In Sunrock Limited v Louis and Others, a settlement agreement was concluded with the object of settling litigation between the applicant and the first respondent in the high court of England for the repayment of a loan extended by the applicant to the first respondent.

The applicant applied for orders enforcing the settlement agreement in South Africa to realise the security that was furnished for its performance. The settlement agreement was concluded in England and the principal obligations to which it gave rise was to be performed in Britain. A mortgage bond had to be registered in South Africa in favour of the applicant over a trust’s immovable property for the ultimate purpose of affording security for the performance of the suretyship obligations undertaken by a South African trust in terms of a deed of surety executed in England. One of the grounds of opposition was that the settlement agreement was a credit agreement and was void because the applicant was not a registered credit provider.

Does the credit agreement have an effect within South Africa?

The court was faced with the question whether a party providing credit in this context should be regulated by South African legislation. A credit agreement is so regulated if it “has an effect within” South Africa.

The objects of the NCA would be easily subverted if the exclusion from the NCA of credit agreements concluded outside the country is not qualified. The expression “having an effect within”, considered in isolation and without due regard to the context, is vague and potentially of extremely wide import. Basic principles of statutory interpretation and purpose require, however, that its meaning within section (4)(1) of the NCA is determined with regard to its context. Context includes the language of the provision and, more widely, the scope and objects of the statutory instrument concerned. The NCA must be interpreted in a manner that gives effect to the purpose set out in section 3.

The court held that furnishing security for payment of a foreign debt by a South African property owning trust cannot be a basis for regarding the NCA as applicable to the credit transaction on the ground of the credit agreement having an effect within South Africa. Section 8(5) of the NCA itself excludes the application of the NCA to credit guarantees for credit transactions to which the NCA does not apply.
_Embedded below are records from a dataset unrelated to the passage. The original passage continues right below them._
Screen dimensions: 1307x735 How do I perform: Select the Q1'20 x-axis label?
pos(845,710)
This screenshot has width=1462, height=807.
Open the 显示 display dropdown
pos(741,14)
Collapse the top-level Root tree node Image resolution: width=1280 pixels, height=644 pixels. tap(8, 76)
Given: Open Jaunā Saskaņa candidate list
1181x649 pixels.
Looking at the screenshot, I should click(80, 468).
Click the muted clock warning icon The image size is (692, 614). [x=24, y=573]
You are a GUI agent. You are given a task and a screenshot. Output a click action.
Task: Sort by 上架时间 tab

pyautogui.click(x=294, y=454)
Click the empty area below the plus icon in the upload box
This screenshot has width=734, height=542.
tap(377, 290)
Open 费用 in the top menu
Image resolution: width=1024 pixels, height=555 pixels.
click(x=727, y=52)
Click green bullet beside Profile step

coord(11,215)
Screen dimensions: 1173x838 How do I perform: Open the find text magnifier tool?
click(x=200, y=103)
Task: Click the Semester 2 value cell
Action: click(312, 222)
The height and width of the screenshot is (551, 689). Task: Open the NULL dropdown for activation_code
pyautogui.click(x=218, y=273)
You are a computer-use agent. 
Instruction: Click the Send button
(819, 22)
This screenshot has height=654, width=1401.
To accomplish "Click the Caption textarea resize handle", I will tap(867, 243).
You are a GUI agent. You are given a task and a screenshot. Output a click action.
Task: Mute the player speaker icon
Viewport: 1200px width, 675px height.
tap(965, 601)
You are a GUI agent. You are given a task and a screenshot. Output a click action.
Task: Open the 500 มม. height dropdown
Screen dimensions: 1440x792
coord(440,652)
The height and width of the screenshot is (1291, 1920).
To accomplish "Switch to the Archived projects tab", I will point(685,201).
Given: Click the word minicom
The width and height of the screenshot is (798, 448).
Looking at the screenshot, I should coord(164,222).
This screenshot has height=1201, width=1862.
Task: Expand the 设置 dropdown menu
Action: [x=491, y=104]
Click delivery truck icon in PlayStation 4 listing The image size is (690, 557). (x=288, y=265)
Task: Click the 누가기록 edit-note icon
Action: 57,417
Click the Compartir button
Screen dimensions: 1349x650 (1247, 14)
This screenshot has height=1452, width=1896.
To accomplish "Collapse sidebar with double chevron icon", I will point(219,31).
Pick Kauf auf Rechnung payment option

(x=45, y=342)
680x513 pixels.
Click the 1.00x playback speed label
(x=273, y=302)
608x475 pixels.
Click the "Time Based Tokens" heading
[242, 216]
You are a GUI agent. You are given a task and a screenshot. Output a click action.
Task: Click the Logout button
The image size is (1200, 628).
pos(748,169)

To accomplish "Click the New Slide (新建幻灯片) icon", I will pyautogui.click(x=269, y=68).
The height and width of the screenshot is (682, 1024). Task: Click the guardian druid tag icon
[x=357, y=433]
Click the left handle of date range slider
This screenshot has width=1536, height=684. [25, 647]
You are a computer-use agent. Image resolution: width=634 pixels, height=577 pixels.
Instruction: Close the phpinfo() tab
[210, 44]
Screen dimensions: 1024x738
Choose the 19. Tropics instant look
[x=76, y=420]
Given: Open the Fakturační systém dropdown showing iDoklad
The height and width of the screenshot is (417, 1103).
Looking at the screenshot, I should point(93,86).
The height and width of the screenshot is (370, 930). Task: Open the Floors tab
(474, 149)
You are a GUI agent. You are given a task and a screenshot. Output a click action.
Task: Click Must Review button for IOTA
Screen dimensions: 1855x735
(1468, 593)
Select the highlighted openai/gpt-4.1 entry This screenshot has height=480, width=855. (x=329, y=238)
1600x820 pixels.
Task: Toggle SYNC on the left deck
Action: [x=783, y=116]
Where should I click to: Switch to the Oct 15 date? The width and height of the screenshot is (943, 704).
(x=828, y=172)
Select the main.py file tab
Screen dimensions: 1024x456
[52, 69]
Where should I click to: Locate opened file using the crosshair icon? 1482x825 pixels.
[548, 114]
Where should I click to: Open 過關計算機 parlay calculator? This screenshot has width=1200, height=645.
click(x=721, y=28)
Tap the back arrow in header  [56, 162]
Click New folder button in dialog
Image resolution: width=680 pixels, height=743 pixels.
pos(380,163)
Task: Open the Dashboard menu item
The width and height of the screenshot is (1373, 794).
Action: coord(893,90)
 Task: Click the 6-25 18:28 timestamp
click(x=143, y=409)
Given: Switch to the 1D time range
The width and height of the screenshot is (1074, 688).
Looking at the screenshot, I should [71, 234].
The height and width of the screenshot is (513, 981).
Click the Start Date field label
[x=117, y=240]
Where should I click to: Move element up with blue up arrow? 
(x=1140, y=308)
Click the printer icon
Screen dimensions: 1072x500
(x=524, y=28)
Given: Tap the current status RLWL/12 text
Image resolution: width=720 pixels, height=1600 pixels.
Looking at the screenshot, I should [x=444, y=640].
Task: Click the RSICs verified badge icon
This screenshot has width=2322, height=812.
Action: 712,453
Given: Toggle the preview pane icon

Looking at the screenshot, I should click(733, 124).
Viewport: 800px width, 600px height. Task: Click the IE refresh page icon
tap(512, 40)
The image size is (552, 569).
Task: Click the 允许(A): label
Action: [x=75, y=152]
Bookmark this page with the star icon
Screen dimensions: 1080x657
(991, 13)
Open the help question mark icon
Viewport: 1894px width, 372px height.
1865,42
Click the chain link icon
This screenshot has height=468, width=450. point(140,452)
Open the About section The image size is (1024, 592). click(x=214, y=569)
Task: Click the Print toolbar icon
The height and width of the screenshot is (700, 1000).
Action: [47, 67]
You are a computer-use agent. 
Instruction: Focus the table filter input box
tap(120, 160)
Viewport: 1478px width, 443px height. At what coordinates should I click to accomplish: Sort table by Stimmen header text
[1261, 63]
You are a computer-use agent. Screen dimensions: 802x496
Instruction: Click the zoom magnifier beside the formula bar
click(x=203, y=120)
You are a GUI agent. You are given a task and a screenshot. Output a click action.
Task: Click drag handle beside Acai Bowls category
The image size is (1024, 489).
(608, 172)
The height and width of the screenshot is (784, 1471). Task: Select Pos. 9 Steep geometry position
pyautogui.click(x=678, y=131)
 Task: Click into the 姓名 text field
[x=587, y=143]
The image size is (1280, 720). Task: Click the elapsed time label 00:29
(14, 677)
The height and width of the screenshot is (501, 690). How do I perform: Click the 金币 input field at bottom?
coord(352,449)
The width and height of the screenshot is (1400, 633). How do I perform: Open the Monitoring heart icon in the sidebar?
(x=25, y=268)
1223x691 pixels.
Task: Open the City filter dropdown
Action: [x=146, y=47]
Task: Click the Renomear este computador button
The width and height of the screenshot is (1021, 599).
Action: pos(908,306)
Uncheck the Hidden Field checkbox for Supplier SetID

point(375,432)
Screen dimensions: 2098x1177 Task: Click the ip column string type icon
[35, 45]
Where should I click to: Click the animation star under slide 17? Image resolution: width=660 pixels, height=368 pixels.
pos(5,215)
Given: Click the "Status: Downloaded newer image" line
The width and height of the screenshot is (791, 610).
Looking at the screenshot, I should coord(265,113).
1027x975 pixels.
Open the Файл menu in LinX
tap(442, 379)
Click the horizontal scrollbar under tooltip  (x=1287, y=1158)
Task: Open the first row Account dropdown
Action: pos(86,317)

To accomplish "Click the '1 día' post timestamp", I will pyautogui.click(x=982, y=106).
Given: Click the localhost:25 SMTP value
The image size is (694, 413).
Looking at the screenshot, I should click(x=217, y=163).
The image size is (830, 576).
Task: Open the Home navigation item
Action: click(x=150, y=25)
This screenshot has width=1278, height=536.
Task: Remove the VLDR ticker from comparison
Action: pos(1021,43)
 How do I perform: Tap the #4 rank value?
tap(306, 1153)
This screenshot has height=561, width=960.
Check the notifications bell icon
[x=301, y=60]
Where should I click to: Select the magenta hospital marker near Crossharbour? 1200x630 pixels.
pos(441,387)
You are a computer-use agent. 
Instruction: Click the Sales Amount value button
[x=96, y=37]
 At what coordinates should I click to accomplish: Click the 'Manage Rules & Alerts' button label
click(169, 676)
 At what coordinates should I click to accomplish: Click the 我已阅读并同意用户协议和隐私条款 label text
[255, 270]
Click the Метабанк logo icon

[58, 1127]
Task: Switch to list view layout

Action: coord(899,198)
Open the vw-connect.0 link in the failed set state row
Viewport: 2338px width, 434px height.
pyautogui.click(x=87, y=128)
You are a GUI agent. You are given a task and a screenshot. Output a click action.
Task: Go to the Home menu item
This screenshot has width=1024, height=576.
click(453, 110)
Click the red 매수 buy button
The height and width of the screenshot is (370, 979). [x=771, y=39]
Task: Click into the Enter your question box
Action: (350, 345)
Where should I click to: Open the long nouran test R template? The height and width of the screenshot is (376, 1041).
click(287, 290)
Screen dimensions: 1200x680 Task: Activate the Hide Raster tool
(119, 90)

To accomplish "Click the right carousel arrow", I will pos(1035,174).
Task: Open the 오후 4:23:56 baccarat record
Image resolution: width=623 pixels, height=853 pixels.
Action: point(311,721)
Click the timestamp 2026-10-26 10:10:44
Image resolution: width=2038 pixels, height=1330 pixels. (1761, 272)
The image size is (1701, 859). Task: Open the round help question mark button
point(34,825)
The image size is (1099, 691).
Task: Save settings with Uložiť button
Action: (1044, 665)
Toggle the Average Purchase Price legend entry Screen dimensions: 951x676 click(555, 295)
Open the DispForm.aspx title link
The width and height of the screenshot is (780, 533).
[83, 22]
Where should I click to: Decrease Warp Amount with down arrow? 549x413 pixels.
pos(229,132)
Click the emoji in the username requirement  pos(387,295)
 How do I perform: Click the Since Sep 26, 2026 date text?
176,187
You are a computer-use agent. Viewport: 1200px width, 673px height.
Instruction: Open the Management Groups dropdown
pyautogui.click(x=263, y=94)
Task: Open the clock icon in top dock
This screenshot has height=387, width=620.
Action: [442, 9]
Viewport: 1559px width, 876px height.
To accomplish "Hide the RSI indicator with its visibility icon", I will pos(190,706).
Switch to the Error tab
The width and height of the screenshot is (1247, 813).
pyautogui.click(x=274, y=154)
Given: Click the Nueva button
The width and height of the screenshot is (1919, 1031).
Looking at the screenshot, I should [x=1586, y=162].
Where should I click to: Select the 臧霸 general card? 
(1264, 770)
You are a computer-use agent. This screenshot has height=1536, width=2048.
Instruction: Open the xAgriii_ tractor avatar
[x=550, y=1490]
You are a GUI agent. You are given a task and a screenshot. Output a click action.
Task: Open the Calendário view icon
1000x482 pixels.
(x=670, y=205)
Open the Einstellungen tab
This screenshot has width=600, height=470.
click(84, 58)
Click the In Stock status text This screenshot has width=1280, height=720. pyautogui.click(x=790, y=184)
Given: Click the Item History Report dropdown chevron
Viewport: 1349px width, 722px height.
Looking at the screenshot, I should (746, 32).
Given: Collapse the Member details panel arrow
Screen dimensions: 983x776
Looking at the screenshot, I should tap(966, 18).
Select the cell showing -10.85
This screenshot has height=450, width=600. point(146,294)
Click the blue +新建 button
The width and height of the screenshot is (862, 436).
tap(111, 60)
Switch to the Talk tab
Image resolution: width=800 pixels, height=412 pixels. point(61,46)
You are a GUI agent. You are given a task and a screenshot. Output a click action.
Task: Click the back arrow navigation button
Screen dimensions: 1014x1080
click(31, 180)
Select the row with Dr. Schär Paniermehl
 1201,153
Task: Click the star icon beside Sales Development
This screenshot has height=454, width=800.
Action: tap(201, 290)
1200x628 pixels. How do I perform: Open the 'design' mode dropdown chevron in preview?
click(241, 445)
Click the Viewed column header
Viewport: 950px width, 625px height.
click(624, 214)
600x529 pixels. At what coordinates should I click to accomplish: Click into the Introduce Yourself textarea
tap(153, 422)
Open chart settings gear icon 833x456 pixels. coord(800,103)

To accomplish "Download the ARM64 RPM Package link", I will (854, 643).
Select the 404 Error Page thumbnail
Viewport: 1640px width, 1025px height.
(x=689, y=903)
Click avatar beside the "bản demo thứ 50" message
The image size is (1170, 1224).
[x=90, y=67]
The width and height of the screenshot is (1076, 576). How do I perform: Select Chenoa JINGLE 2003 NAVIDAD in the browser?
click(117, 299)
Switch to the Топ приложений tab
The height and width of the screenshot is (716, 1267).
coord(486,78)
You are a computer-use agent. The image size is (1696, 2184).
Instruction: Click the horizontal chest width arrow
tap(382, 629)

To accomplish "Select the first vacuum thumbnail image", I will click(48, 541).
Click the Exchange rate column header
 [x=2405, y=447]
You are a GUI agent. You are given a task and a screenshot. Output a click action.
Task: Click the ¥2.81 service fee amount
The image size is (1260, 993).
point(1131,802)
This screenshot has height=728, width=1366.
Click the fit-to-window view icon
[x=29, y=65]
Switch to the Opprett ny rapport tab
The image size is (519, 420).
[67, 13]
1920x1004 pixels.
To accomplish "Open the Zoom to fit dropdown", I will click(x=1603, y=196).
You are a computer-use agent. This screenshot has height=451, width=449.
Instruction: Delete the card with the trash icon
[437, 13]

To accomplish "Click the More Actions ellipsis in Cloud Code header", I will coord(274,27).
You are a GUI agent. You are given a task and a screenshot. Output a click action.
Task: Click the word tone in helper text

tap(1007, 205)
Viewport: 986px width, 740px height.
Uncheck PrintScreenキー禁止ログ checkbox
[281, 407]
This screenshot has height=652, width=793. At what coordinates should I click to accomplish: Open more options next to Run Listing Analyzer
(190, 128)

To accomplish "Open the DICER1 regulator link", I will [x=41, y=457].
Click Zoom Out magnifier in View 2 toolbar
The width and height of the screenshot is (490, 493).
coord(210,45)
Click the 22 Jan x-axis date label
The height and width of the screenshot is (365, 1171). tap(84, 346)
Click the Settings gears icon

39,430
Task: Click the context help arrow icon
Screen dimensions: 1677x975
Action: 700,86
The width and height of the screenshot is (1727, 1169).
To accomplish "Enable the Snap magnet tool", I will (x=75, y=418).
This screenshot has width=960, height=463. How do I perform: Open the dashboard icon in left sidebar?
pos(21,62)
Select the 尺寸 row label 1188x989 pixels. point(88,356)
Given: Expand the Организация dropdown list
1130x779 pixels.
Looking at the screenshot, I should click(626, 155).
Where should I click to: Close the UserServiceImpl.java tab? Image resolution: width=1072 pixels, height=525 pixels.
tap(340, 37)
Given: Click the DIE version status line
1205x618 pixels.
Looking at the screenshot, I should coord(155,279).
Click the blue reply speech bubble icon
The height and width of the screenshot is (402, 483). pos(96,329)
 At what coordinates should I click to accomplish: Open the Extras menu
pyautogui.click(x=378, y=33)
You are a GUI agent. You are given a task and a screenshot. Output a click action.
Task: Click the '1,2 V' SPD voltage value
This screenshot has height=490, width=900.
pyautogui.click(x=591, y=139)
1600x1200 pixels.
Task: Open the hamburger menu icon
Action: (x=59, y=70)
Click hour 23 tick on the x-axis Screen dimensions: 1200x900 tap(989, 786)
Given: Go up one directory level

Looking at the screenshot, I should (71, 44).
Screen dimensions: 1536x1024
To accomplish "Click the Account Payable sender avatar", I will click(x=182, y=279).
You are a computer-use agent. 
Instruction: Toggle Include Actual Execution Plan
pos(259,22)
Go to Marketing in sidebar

The qualification “or having an effect within” the Republic appears to be directed at bringing within the ambit of the NCA credit agreements that are concluded extra-territorially but which are performed materially as if they had been concluded within the Republic. For example, an instalment sale agreement concluded in Namibia in terms of which the goods concerned are to be supplied to, used by and paid for by the customer in South Africa is regulated by the NCA. Despite the agreement being concluded outside South Africa, the material effect is within the country.

In addition, the assets of the trust, which is a juristic person under section 1 of the NCA exceeded the section 7(1)(a) threshold, so the NCA did not apply to it.

The trustees were directed to pay the outstanding debt to the applicant because the settlement agreement was valid.